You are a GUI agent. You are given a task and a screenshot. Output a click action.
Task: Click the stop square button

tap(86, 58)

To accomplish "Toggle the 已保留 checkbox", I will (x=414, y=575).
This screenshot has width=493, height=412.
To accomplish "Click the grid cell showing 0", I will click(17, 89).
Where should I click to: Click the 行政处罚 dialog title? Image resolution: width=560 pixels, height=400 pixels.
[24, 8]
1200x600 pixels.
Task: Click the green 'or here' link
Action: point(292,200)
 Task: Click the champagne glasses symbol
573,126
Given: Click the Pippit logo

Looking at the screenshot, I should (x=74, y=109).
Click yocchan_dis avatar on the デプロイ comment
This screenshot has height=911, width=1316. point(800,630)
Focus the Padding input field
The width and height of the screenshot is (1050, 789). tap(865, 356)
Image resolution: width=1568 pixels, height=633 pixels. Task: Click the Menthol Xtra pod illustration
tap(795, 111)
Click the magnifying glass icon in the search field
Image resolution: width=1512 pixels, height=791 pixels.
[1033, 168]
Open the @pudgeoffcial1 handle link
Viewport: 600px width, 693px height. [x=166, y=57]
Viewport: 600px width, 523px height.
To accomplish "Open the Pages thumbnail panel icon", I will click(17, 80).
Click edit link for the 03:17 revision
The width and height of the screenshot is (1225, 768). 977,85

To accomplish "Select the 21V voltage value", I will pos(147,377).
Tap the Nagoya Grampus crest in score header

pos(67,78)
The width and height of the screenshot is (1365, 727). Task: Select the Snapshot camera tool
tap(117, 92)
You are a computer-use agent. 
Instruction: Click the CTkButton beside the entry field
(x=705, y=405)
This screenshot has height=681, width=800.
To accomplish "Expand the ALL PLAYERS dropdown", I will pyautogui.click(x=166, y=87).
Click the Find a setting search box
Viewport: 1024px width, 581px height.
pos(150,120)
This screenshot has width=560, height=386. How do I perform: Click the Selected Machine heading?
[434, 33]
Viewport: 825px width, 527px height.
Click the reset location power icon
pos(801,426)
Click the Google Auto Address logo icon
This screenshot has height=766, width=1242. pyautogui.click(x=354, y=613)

WHAT THE EXERCISE ASKS:
Reproduce the data, keeping every line exactly the same.

ANSWER BOX:
You are a GUI agent. You are given a task and a screenshot. Output a click action.
Task: Click the stop square button

tap(86, 58)

To accomplish "Toggle the 已保留 checkbox", I will (x=414, y=575).
This screenshot has width=493, height=412.
To accomplish "Click the grid cell showing 0", I will click(17, 89).
Where should I click to: Click the 行政处罚 dialog title? Image resolution: width=560 pixels, height=400 pixels.
[24, 8]
1200x600 pixels.
Task: Click the green 'or here' link
Action: point(292,200)
 Task: Click the champagne glasses symbol
573,126
Given: Click the Pippit logo

Looking at the screenshot, I should (x=74, y=109).
Click yocchan_dis avatar on the デプロイ comment
This screenshot has height=911, width=1316. point(800,630)
Focus the Padding input field
The width and height of the screenshot is (1050, 789). tap(865, 356)
Image resolution: width=1568 pixels, height=633 pixels. Task: Click the Menthol Xtra pod illustration
tap(795, 111)
Click the magnifying glass icon in the search field
Image resolution: width=1512 pixels, height=791 pixels.
[1033, 168]
Open the @pudgeoffcial1 handle link
Viewport: 600px width, 693px height. [x=166, y=57]
Viewport: 600px width, 523px height.
To accomplish "Open the Pages thumbnail panel icon", I will click(17, 80).
Click edit link for the 03:17 revision
The width and height of the screenshot is (1225, 768). 977,85

To accomplish "Select the 21V voltage value", I will pos(147,377).
Tap the Nagoya Grampus crest in score header

pos(67,78)
The width and height of the screenshot is (1365, 727). Task: Select the Snapshot camera tool
tap(117, 92)
You are a computer-use agent. 
Instruction: Click the CTkButton beside the entry field
(x=705, y=405)
This screenshot has height=681, width=800.
To accomplish "Expand the ALL PLAYERS dropdown", I will pyautogui.click(x=166, y=87).
Click the Find a setting search box
Viewport: 1024px width, 581px height.
pos(150,120)
This screenshot has width=560, height=386. How do I perform: Click the Selected Machine heading?
[434, 33]
Viewport: 825px width, 527px height.
Click the reset location power icon
pos(801,426)
Click the Google Auto Address logo icon
This screenshot has height=766, width=1242. pyautogui.click(x=354, y=613)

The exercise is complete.